Steak With Wild Mushroom Sauce
4 medium sized New York Strip Steaks
2 tablespoons shallots
2 oz. Butter (1/2 stick)
1 pound assorted wild mushrooms, (portabello,morel,shitake, cremini...whatever is available)
1/2 cup Red Wine
3 oz Demi-Glace Gold*
1 cup Hot Water
Salt and Pepper to taste
If you can't find Demi-Glace Gold, you can substitute 1 cup of homemade demi-glace or 2 cups of veal stock reduced by half and forget about the cup of hot water.
*If you can't find Demi-Glace Gold, you can substitute 1 cup of homemade demi-glace or 2 cups of veal stock reduced by half and forget about the cup of hot water.
Get your grill really hot.
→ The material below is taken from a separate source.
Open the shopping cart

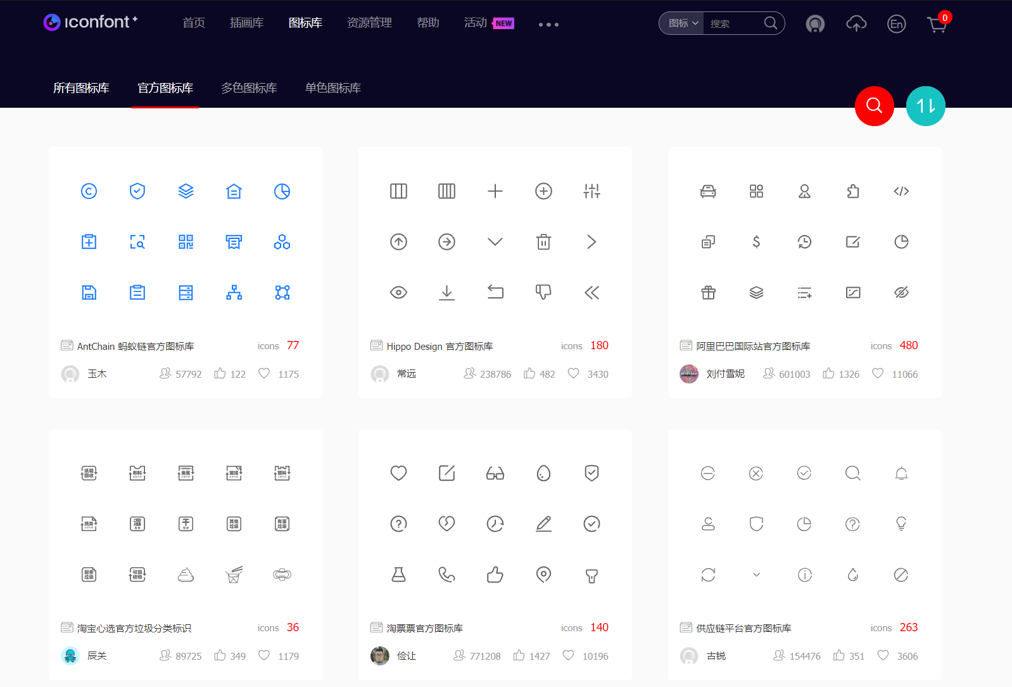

While that is happening, finely chop your shallots and slice your mushrooms. Have your red wine and demi glace or substitute ready to go.
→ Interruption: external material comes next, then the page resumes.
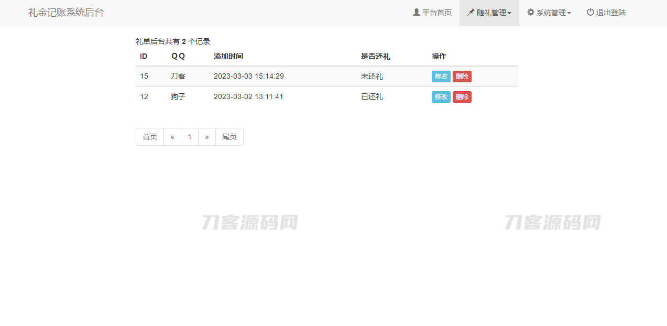Jump to 尾页 in the pagination

[x=229, y=137]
Prepare Steaks: Season the steaks with a little salt and pepper. The meat should be cooked approximately 3-4 minutes per side depending how you like your steaks. When done, slice the steaks into 1/4 inch strips, fan out on a warm plate and add your wild mushroom sauce.
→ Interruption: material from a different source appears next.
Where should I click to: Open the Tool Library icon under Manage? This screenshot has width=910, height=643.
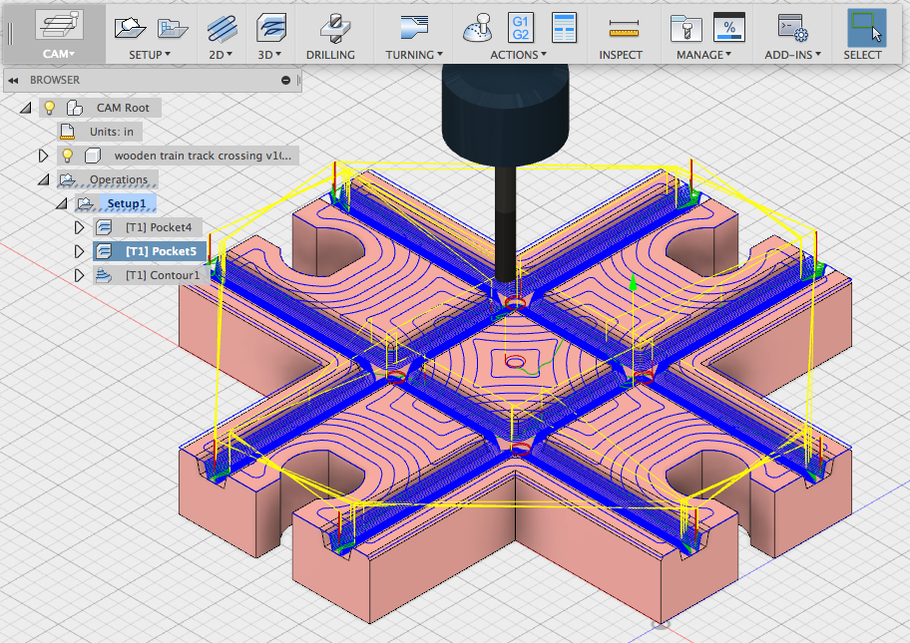(x=685, y=28)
Prepare Wild Mushroom Sauce: Demi-Glace Gold comes with easy instructions, but here's how I make it. Melt butter in a sauce pan and saute shallots until transparent, approximately 2-3 minutes. Add red wine, preferably something you may be sipping while you are preparing this meal. Don't use plain old cooking wine, big mistake.
Add mushrooms and cook until tender and wine has reduced to an essence. Add Demi-Glace Gold and stir (with a whisk if you have one) until dissolved. Add hot water and simmer until the sauce has thickened, approximately 8-10 minutes.
Salt and pepper to taste and serve over the steaks (and mashed potatoes).